A greve dos professores da rede municipal de educação de Belo Horizonte entra no décimo sétimo dia nesta quarta-feira. Os educadores vão fazer uma paralisação para acompanhar uma audiência marcada para o Tribunal Regional do Trabalho de Minas Gerais. Pontos de um possível acordo com a prefeitura e a MGS serão discutidos.
A categoria está de braços cruzados desde 23 de fevereiro. Na última segunda-feira, uma audiência de mediação foi realizada para discutir a greve. A reunião foi conduzida pelo 1º vice-presidente do TRT-MG, desembargador José Marlon de Freitas, e teve a participação de representantes do sindicato que representa a categoria, da empresa MGS e da Prefeitura de Belo Horizonte.

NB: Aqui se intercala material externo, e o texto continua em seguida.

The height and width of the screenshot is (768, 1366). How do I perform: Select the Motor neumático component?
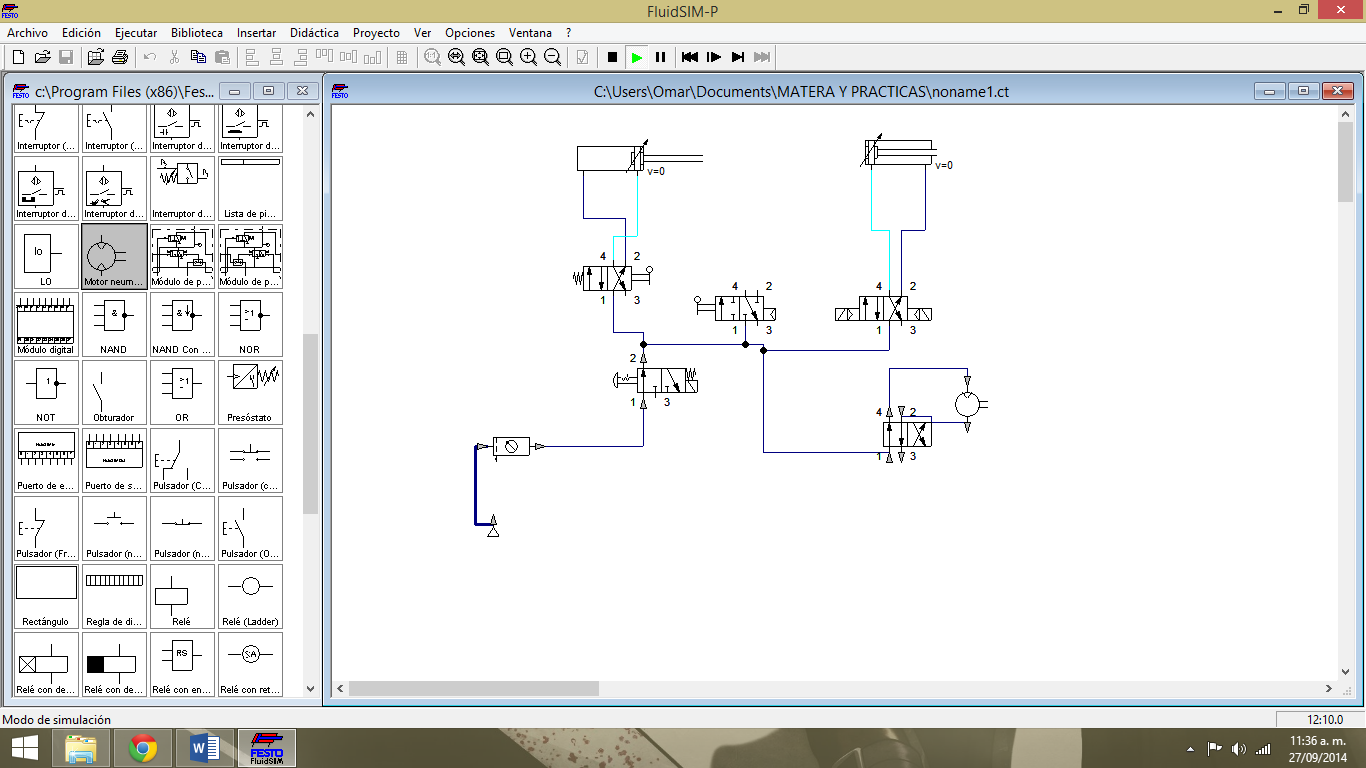113,256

Durante a audiência, as partes apresentaram seus posicionamentos e discutiram uma possível solução para o impasse. A proposta discutida prevê que a MGS pague as horas paradas durante a greve de março, com compensação posterior por meio de banco de horas. Também foi sugerida a negociação com a Prefeitura de Belo Horizonte para reembolsar os descontos aplicados pelas paralisações de fevereiro.
Outro ponto é a apresentação, por parte do município, de esclarecimentos por escrito sobre a possível transferência dos trabalhadores para outras empresas.